WHAT TO PRODUCE
Retype exactly the lines from the one containing "Where should I" through the last line of the records below, including both, and leave out any pictures.

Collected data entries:
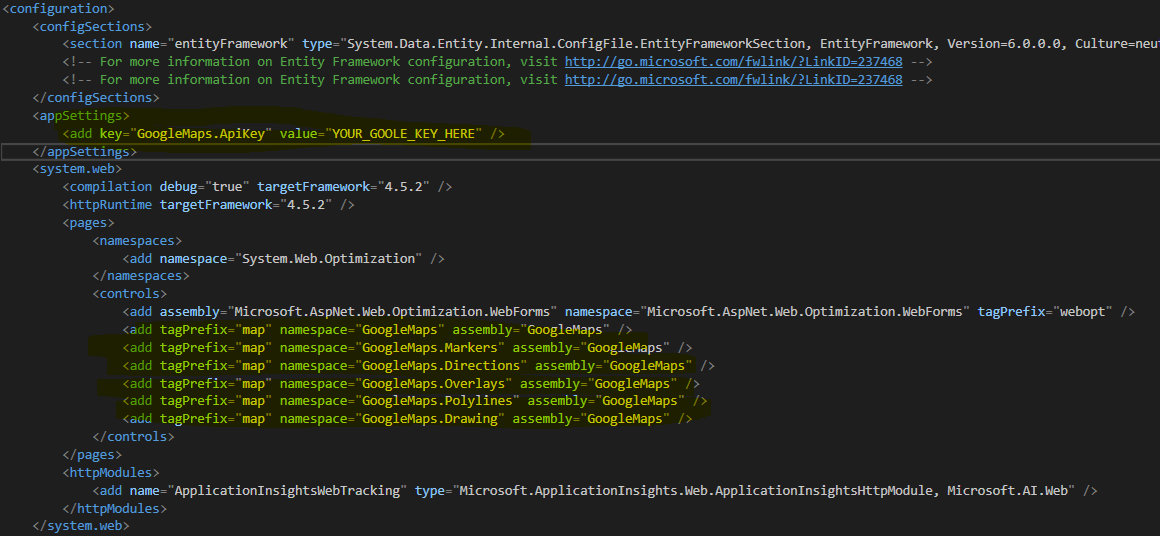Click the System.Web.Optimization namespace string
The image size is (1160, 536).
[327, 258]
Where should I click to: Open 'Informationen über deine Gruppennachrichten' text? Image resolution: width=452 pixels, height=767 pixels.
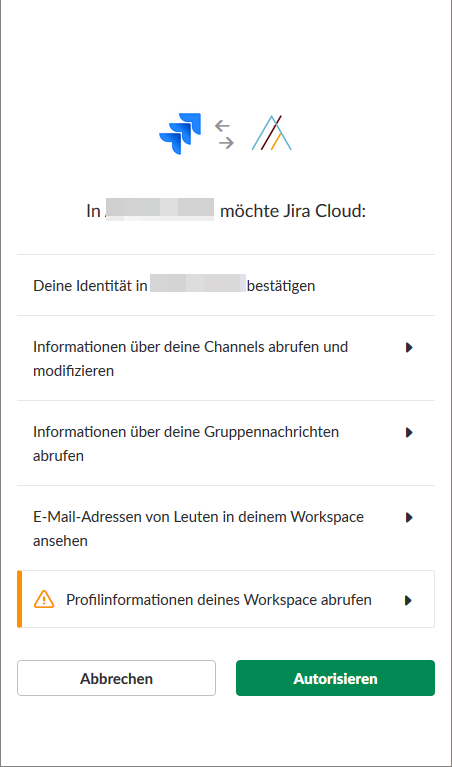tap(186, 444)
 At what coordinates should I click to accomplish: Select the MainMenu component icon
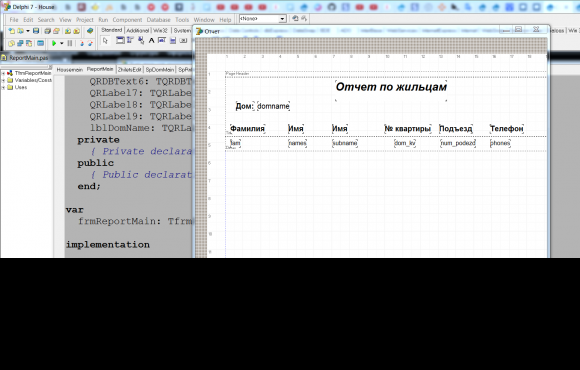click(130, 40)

WRITTEN RESPONSE
Where should I click to: Open 'Informationen über deine Gruppennachrichten' text? Image resolution: width=452 pixels, height=767 pixels.
tap(186, 444)
 At what coordinates should I click to accomplish: Select the MainMenu component icon
click(130, 40)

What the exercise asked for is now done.